* _EXCERPT PROVIDED_
LF: In most cases, Ministries of Health generally have responsibility for prosthetic and orthopedic programs. But in fact, in most post-conflict countries, where they have such huge demands on meeting other needs for primary and tertiary health care, the needs of disabled people are generally given very low priority. So even though most countries will say ‘yes we want to provide the services ourselves’, they generally don’t have the technical capacity or the budget to do so. So we feel there is a very important role for the private sector, whether that means NGOs or some combination of charity, non-profit and profit health care and orthopedic services.
We try to work with governments and understand what their appropriate role should be. We feel that the role of the government in many countries is to establish standards and to provide technical guidance. The government should make provisions, whether through tax exemptions or other forms of support, to allow for the private distribution of services wherever possible.

* _EXTRACTED ENTRIES_
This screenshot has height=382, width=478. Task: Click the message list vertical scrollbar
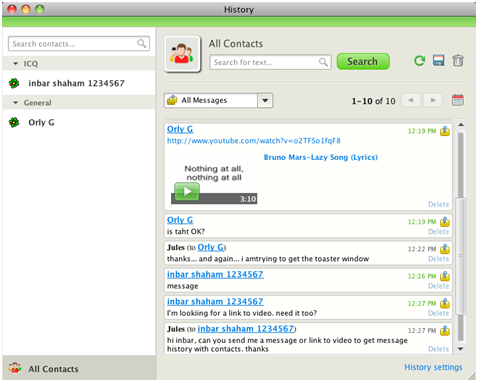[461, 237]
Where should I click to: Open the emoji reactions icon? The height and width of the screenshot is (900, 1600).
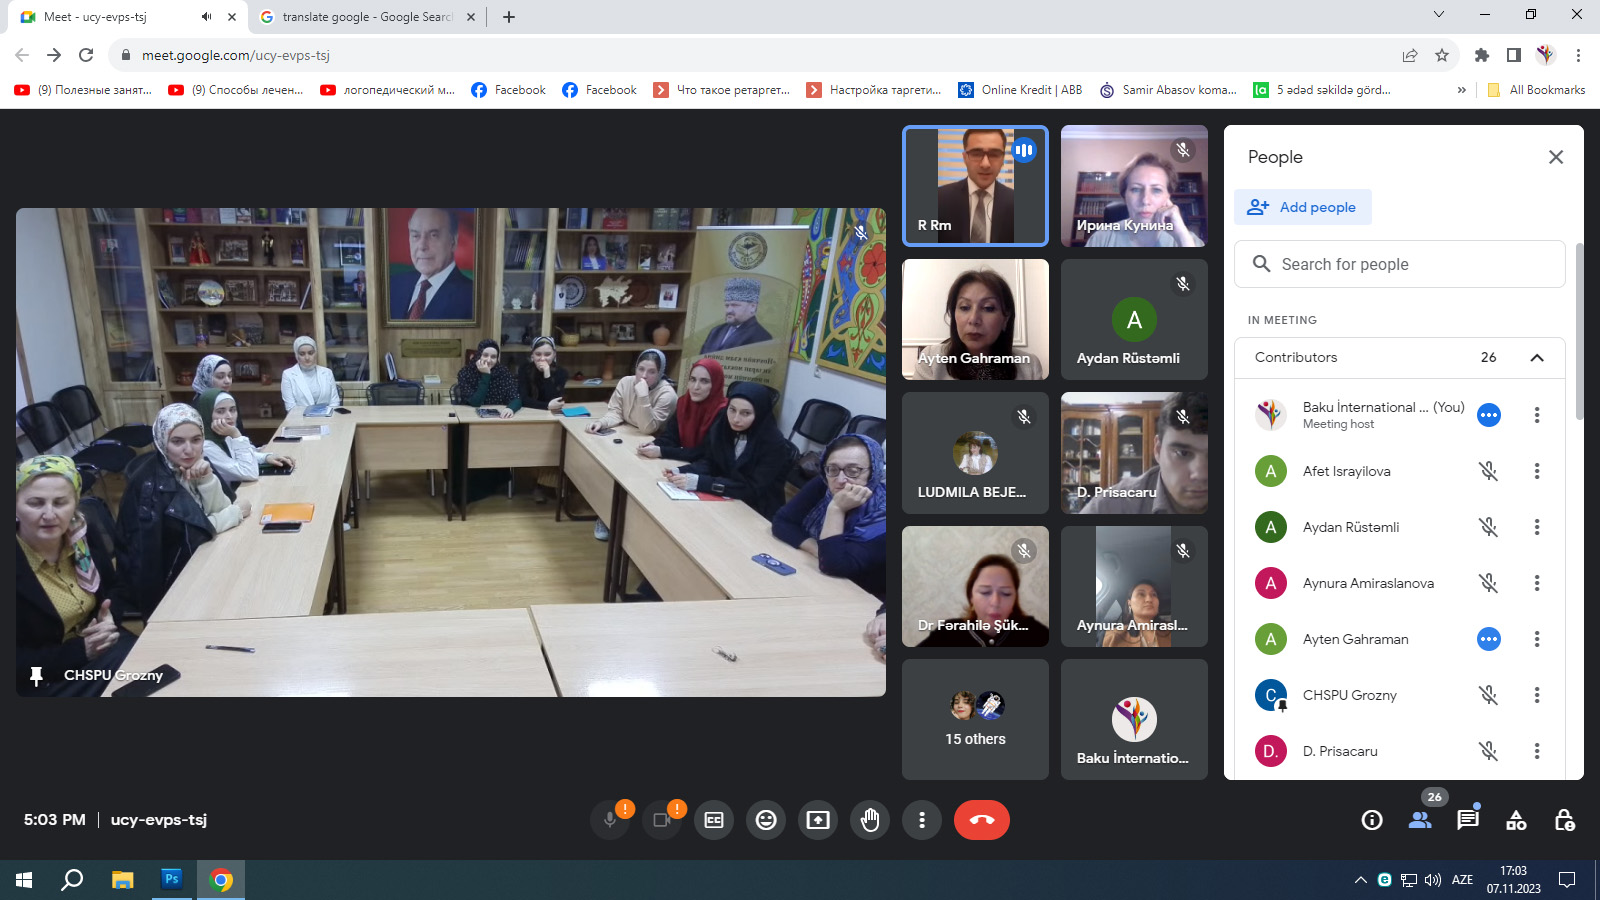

---

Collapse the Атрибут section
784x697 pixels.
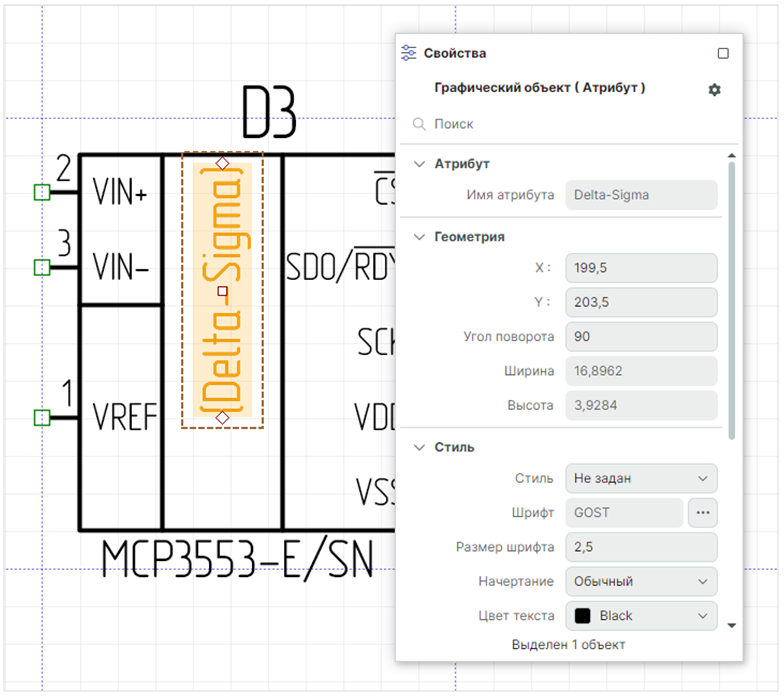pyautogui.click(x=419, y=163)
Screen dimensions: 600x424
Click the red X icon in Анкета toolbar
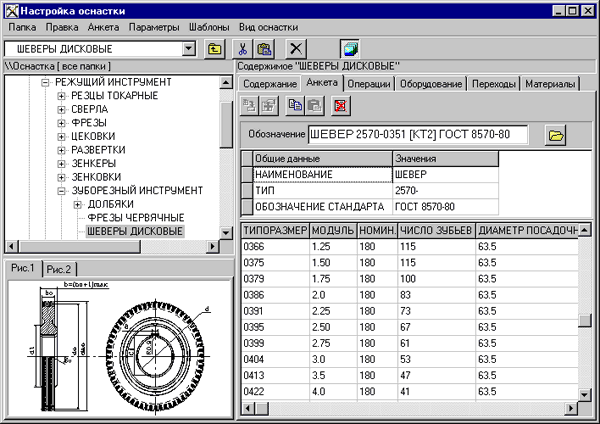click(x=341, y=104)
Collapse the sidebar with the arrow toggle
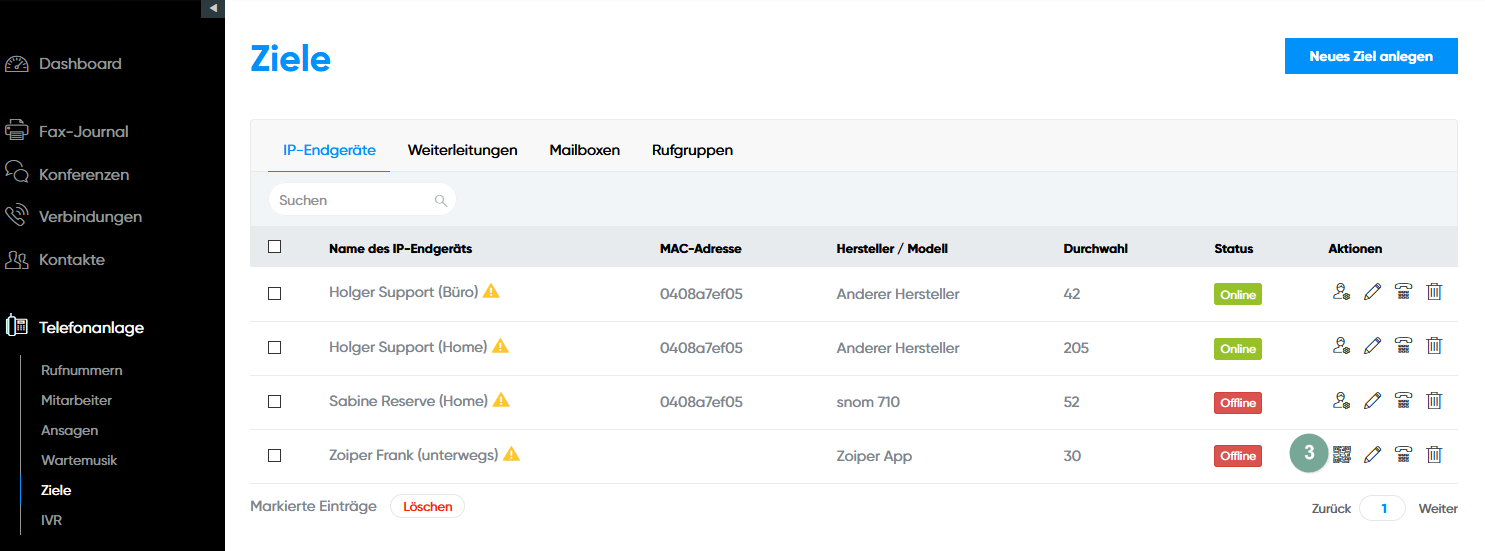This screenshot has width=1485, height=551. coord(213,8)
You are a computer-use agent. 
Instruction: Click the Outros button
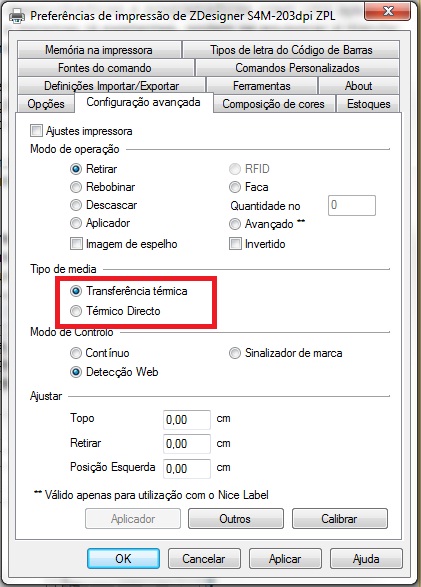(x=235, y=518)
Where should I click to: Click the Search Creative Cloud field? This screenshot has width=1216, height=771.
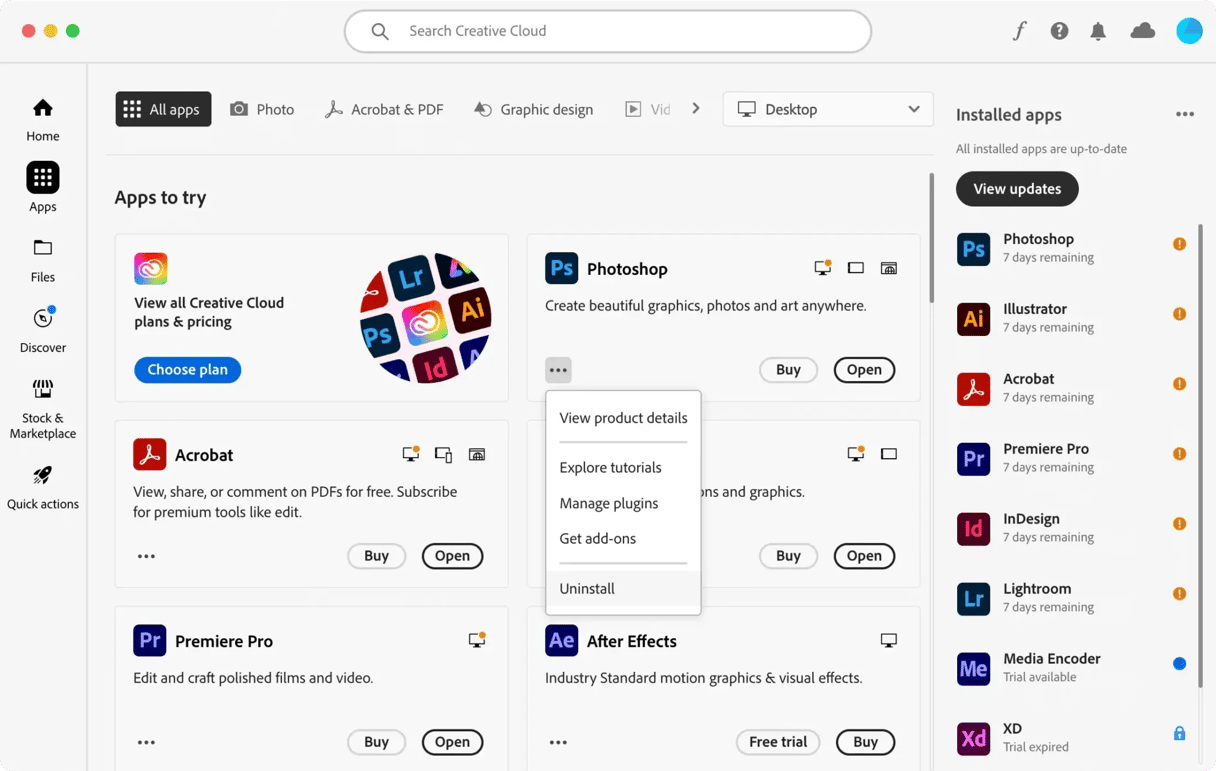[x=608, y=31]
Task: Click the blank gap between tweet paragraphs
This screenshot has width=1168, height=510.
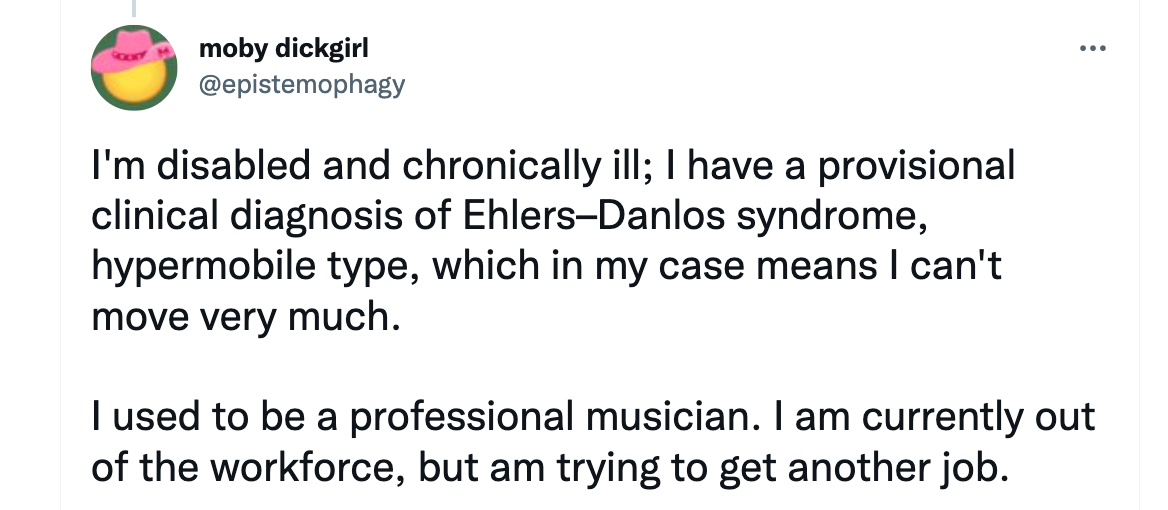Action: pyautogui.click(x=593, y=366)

==

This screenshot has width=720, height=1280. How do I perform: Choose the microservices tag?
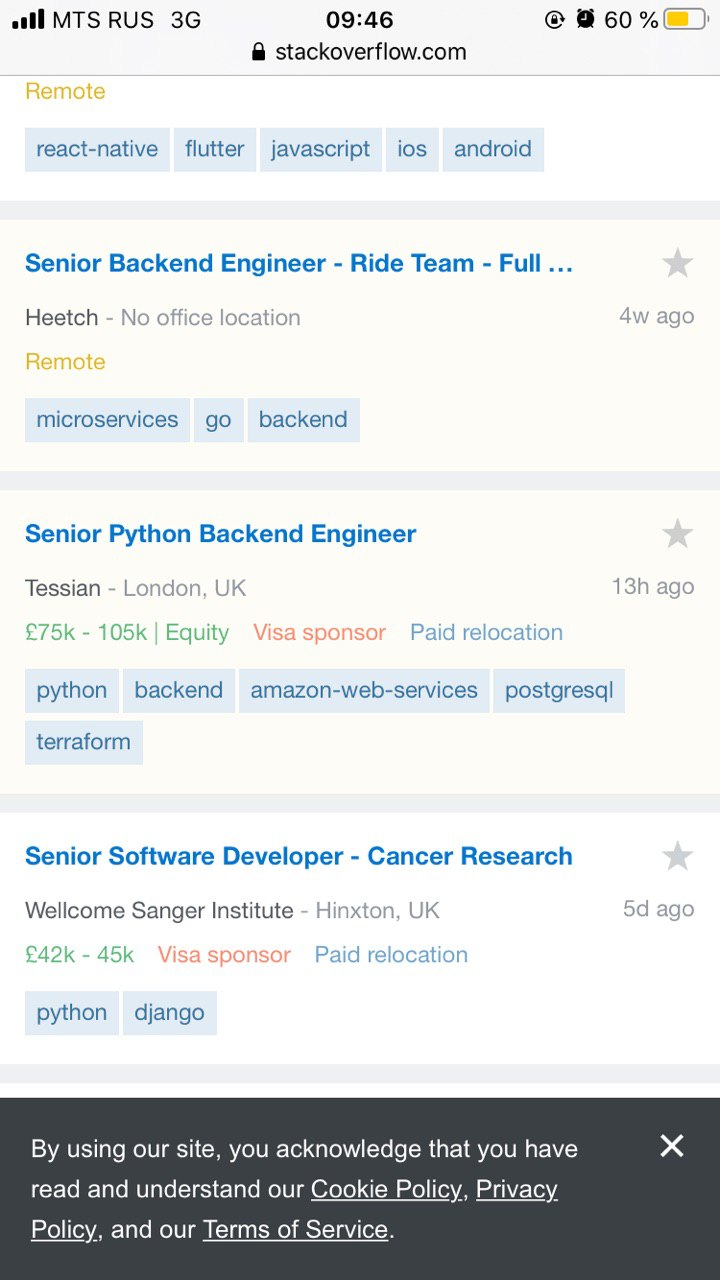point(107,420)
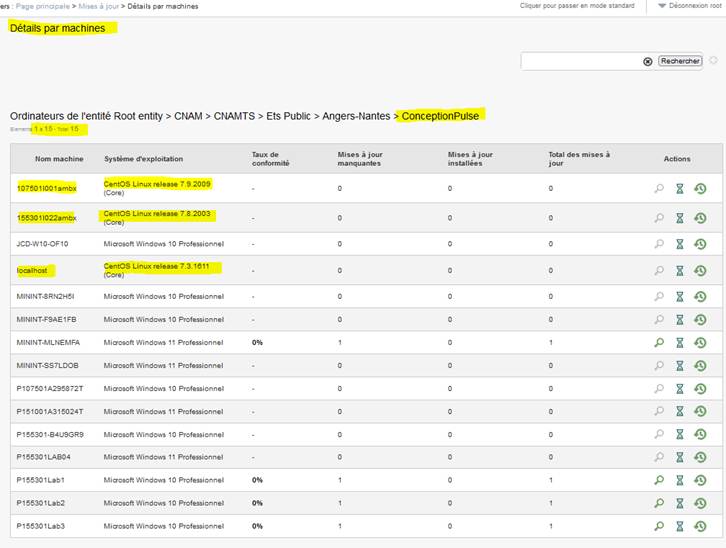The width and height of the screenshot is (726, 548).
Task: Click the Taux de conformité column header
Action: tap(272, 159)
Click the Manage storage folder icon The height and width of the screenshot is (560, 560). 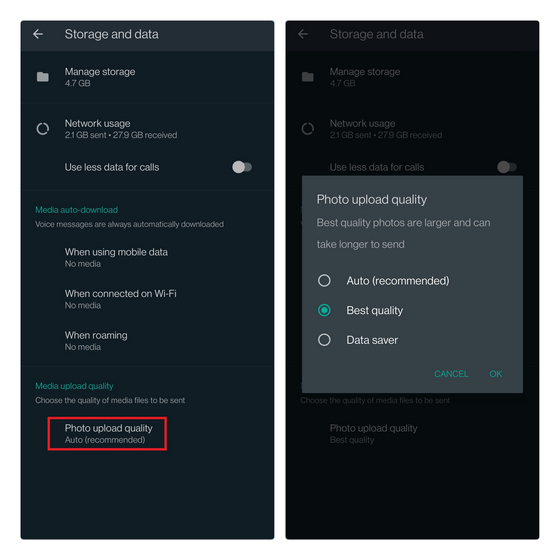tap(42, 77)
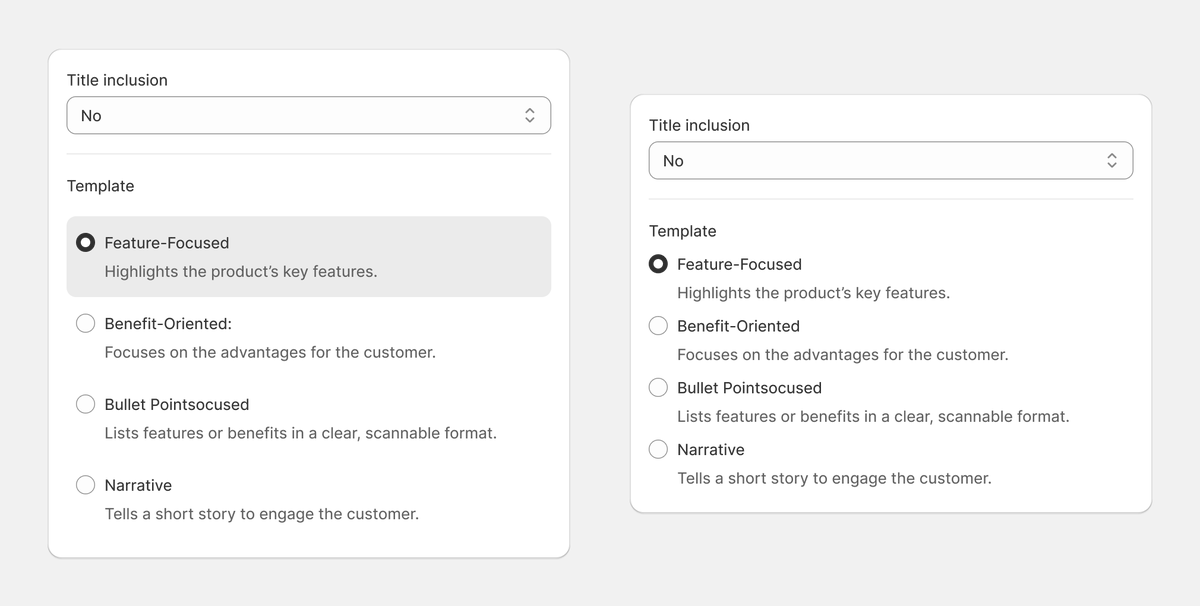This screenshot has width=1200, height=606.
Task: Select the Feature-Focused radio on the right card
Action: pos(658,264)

* _YOUR OBJECTIVE_
Pick up the interview passage on prosthetic and orthopedic services in post-conflict countries after its final sentence and continue it.

* _RESPONSE_
In some countries, where international organizations have been managing services and have reached a very high level of proficiency, when the country’s government began to take over management of the facilities, budget levels, quality of care and the number of patients served all dropped significantly. It is our feeling that, had some of the NGOs been able to operate more freely, they would have been able to attract private funds and other donor funds that could not go to the government.
In addition, we also feel that the focus on patient care is, in many cases, just as important—if not more important—than the type of device that is being used. We put a lot of emphasis on the training of supportive supervision and capacity building of service delivery to orthopedic patients.
*All photos courtesy of LWVF.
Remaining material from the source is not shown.